Betsy needs to consider that she is young and how her future earnings could change over the next decade. For example, if, in the next five years, Betsy’s income grows to $120,000 her marginal tax rate for 2020 could be upwards of 45%.
Assuming at that point, she has $30,000 of unused contribution room in her RRSP, she could split into two contributions 2020 and 2021. Each contribution would be $15,000 and, all things being equal her tax refund for each year would be would be $6,750 for a total of $13,500. (15,000 x .45 = 6,750 x 2 = 13,500)
This example is getting a bit more complicated than I wanted it be, but my point is that you only get one chance at an RRSP contribution (it is not a finite amount).

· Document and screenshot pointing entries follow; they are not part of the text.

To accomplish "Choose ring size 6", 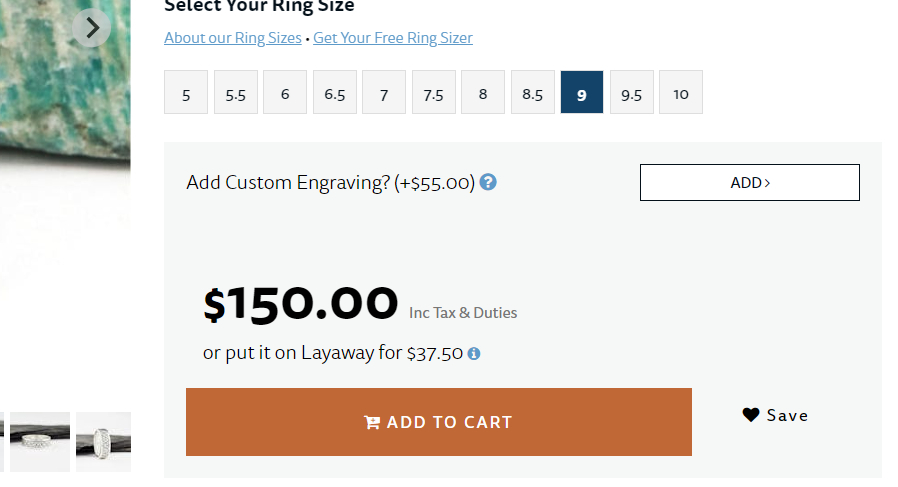I will tap(285, 93).
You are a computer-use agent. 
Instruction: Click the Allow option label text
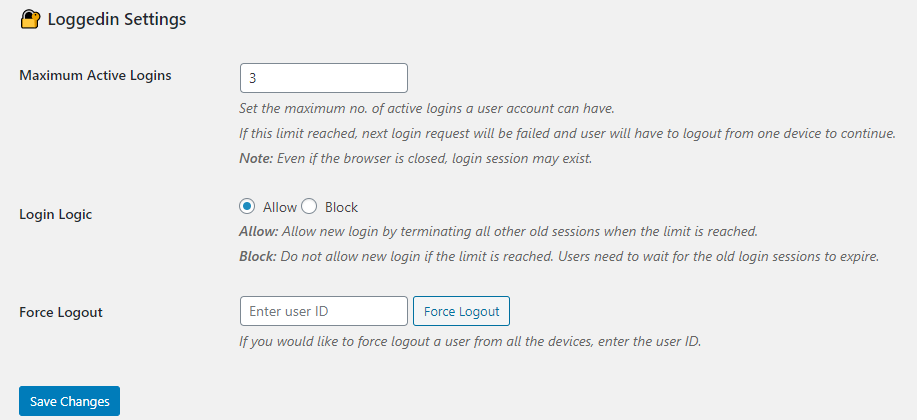pyautogui.click(x=280, y=207)
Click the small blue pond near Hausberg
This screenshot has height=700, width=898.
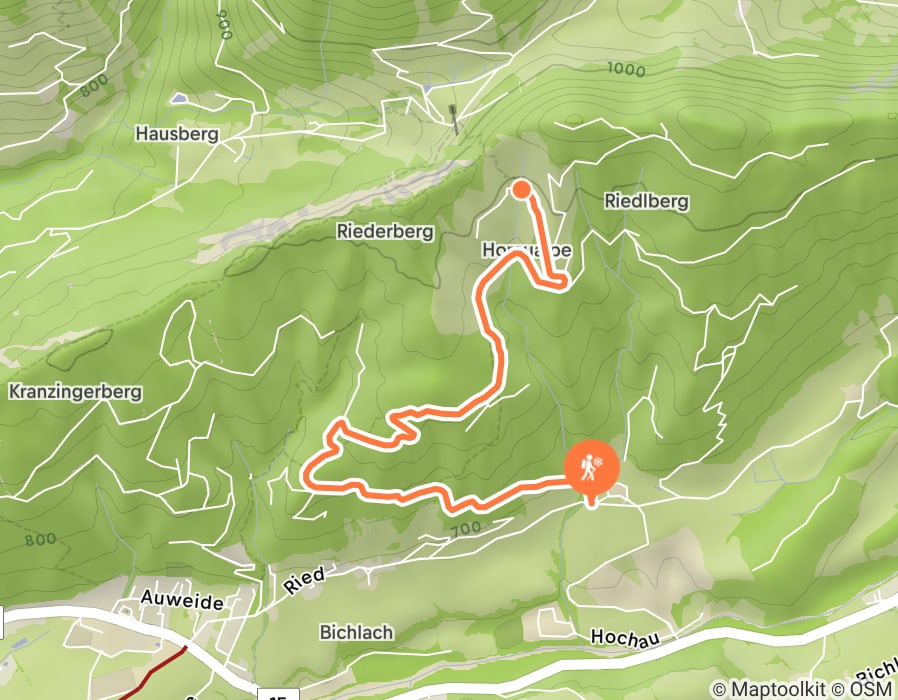[x=178, y=99]
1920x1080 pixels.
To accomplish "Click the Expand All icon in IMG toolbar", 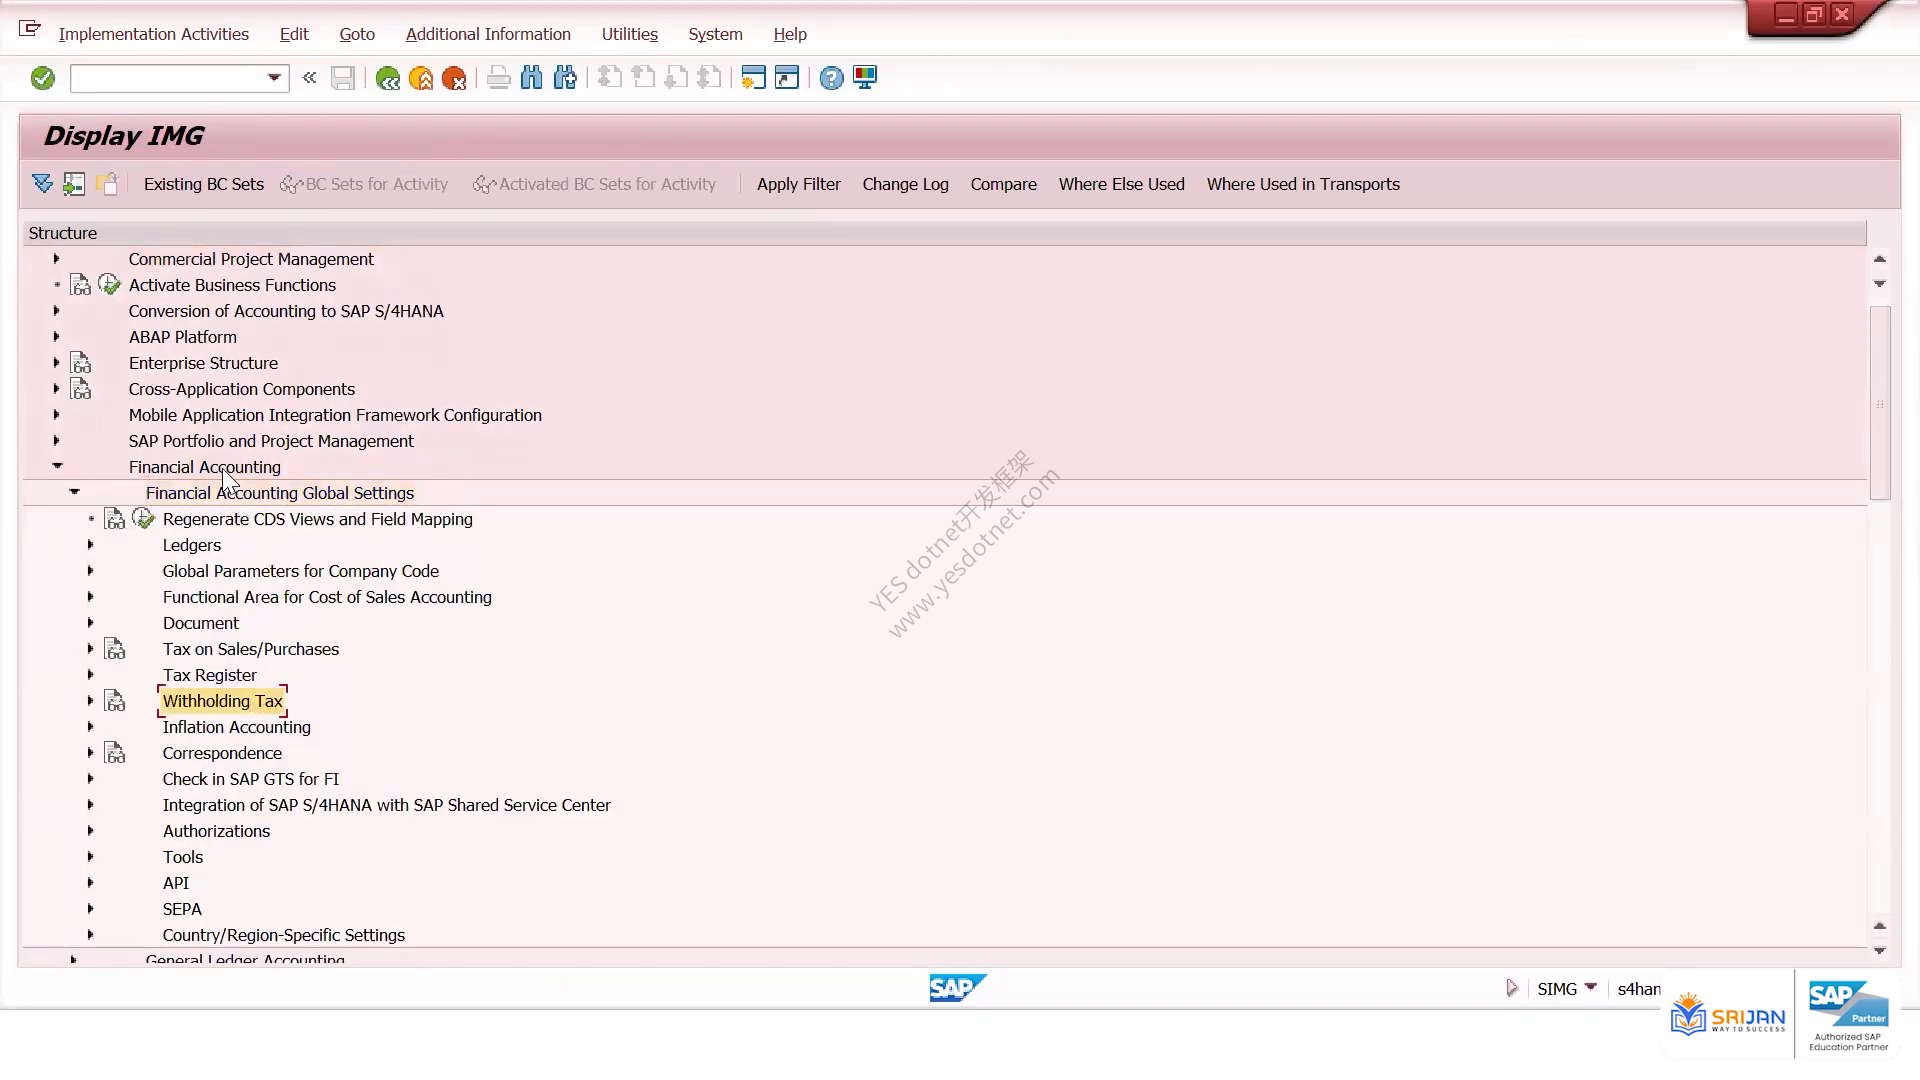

As such, it can be best to wait to contribute to an RRSP until you are in a high marginal tax rate.
(in Betsy’s case, 45% over 26%)
Pre-2009, this decision had to be weighed against your early contributions not growing tax- free—a compound interest benefit not to ignored. But now, in 2017 your initial funds can grow tax-free in a TFSA, and so the issue is somewhat mitigated.

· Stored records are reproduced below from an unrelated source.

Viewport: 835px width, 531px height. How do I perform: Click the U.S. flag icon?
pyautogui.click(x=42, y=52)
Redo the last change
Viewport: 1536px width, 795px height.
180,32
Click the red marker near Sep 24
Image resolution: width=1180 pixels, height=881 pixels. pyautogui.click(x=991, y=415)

My advice to Betsy (you know if she was a real person), would be to contribute the entire $10,000 she has for investment in 2015 to a TFSA. As her income grows, along with her marginal tax rate, she can start adding to an RRSP.
The tax relief you receive from contributing to an RRSP is only deferred.

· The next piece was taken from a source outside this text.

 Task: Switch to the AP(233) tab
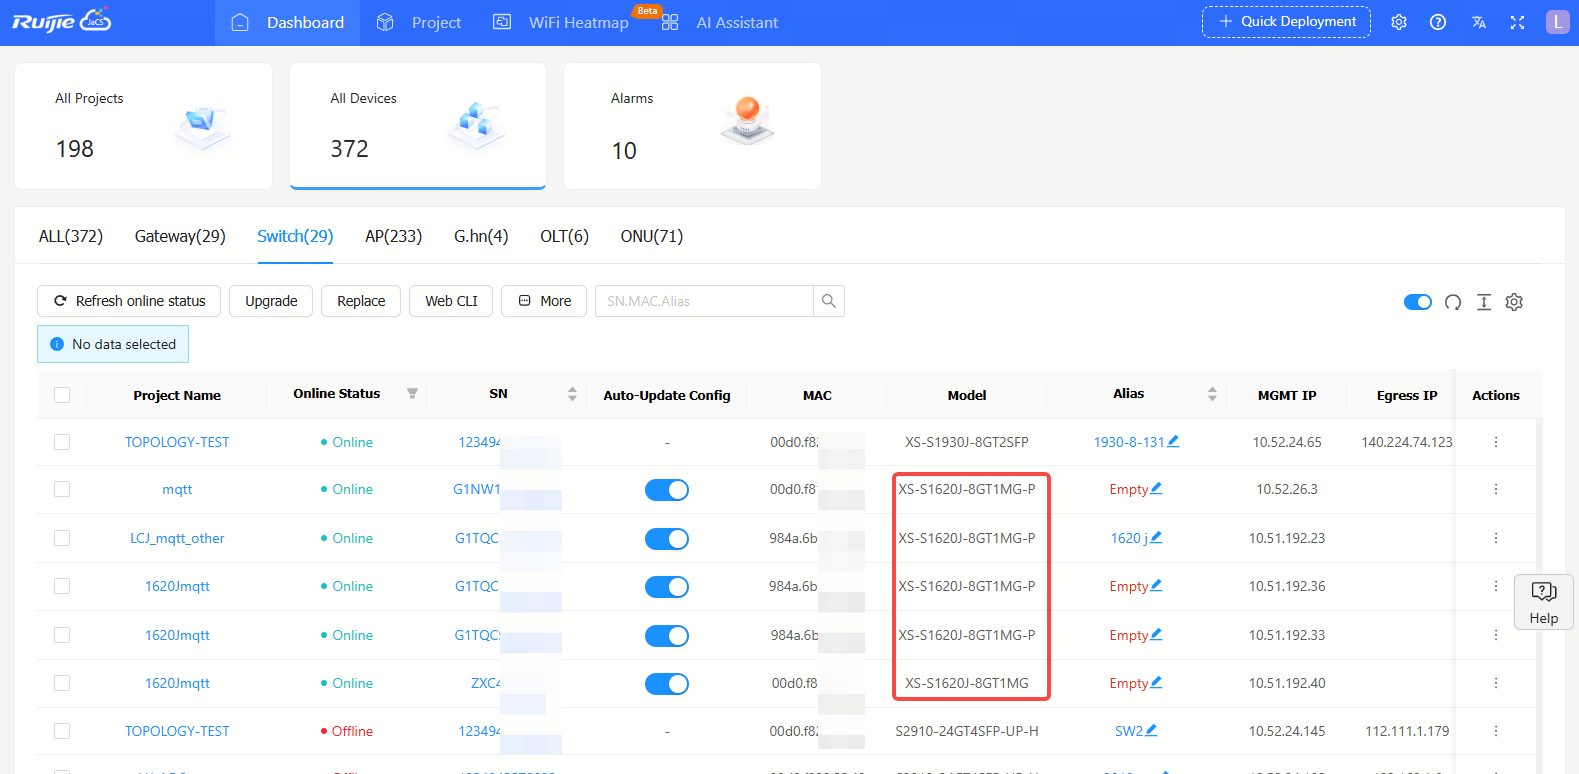click(x=393, y=236)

The idea is that you contribute at a high marginal rate (i.e. 45%), and then you withdraw (at age 71) theoretically paying a lower marginal rate (i.e. 26%).
You base this strategy on the assumption you have a lower income in retirement.
I explain this in much more depth in my free guide (completely revised and updated for 2017): RRSP vs TFSA: The Ultimate End-All-Be-All Definitive Guide
Click here to download your free copy.
But there is no way of knowing at age 24 what your income will be in retirement. It is entirely possible that you will be massively successful, earning $100,000+ year, and thus still paying 45% taxes on your (forced!) RRSP withdrawals.
In comparison, the money withdrawn from a TFSA is not taxed. You already paid tax on the income used to contribute to the TFSA; you did not receive any tax relief on contribution, and so, therefore, it is not taxed again.
Also, you can continue to contribute to a TFSA up until your death. (Versus the RRSP that forces you to not only stop participating but also to start withdrawing at age 71).
All this to say that in a perfect world, you will max out both your RRSP and TFSA contributions early and often (and at a high marginal tax rate for the RRSP).
But since the world is rarely perfect, and if you are not in a high tax rate, my vote is for the TFSA.
For a complete comparison of the RRSP and TFSA, download my free guide: RRSP vs. TFSA: The Ultimate End-All-Be-All Definitive Guide
*Your maximum allowable contribution each year is mandated by the Federal government. The simple calculation is 18% of your previous year’s income, up to a maximum amount of $24,930. As Betsy earned $38,000 in 2014, her maximum allowable contribution is $6,840 (38,000 x 0.18). A couple of notes:
Unused RRSP contributions are carried forward indefinitely (yes, this rocks!)
I say simple calculation because, in reality, it is not that simple. Pension adjustments, carry-forward amounts, varying maximum amounts for previous years, etc. can all affect your maximum allowable amount for any given year. Your annual Notice of Assessment (sent you after filing your income taxes each year) will have your next year’s allowable contribution. You can also call the CRA, and after answering 3,251 security questions (LOL), they will provide it to you.
**This amount is also mandated by the Federal government. The TFSA came into effect January 1, 2009. The allowable amounts for every Canadian over 18 are as follows:
If not used, TFSA amounts also carry forward indefinitely. Meaning, if Betsy (or you) do not contribute in 2017, her (and yours) total allowable contribution will be $52,000.